Es ist wieder soweit: Schlägt man eine Zeitung auf, schaut man eine Society-Sendung oder steigt man in Wien oder München in die U-Bahn – überall hüpfen einem Damen in rosa Dirndln, Zöpfen am Kopf und kindischen Herztäschchen sowie Herren in Lederhosen mit komischen Verzierungen entgegen. Fast möchte man denken, in der Station steigt gleich noch eine Horde Kühe aus. Und fast möchte man meinen, dass diese Art sich zu kleiden, in den letzten Jahren richtig in Mode gekommen ist. Was ist da los?
Bei uns im Büro sind die Kolleginnen und Kollegen schon ganz aufgeregt, dass endlich wieder "O'zapft" ist. Die Vorfreude auf unser alljährliches Wiener Wiesn VIP Event ist sichtlich zu spüren. Millionen Euro Wertschöpfung gibts dank der Wiener Wiesn und den hunderttausenden Besuchern – toll für die heimische Wirtschaft – und auch, dass sich der eine oder andere mal wieder ordentlich unter den Tisch säuft, ist durchaus etwas, dem ich wirklich Positives abgewinnen kann …
Aber diese Garderobe kapier ich einfach nicht. All die in die Höhe gequetschten Dekolletees, die Puffärmel und weißbesockten Männerwadln schauen dermaßen scheußlich aus, dass man nach dem Hinschauen gar nicht so schnell wegschauen kann, dass man's wieder vergessen würde. Zum anderen will diese seltsame Aufmache in meinen Augen immer auch eine Gesinnung mittransportieren. À la: "Seht her, ich liebe meine Heimat so sehr, dass ich mir diese peinlichen Folklore-Klamotten anziehe".

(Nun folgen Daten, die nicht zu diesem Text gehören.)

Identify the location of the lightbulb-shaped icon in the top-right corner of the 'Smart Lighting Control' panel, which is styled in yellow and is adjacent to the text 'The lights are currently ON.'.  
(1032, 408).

Menschen in solchen Gewändern stehen oft nicht nur auf Helene Fischer und Andreas Gabalier und trampeln im Winter in Skischuhen zu deren Musik auf Skihütten herum. Meistens ziehen sie ganz generell das "Einheimische" dem "Andersartigen" vor oder lehnen Letzteres gar komplett ab – womit wir alle wissen, wo viele dieser Menschen politisch zu verorten sind. Die Stimmung, die sie verbreiten, ist mir gänzlich fremd. Deshalb mache ich um die Wiener Wiesn und den Prater in den nächsten Wochen einen großen Bogen. Das ganze Humpa Lumpa Tralllallla und Holladrio geht mir nämlich am Allerwertesten vorbei – und zwar ganz gepflegt.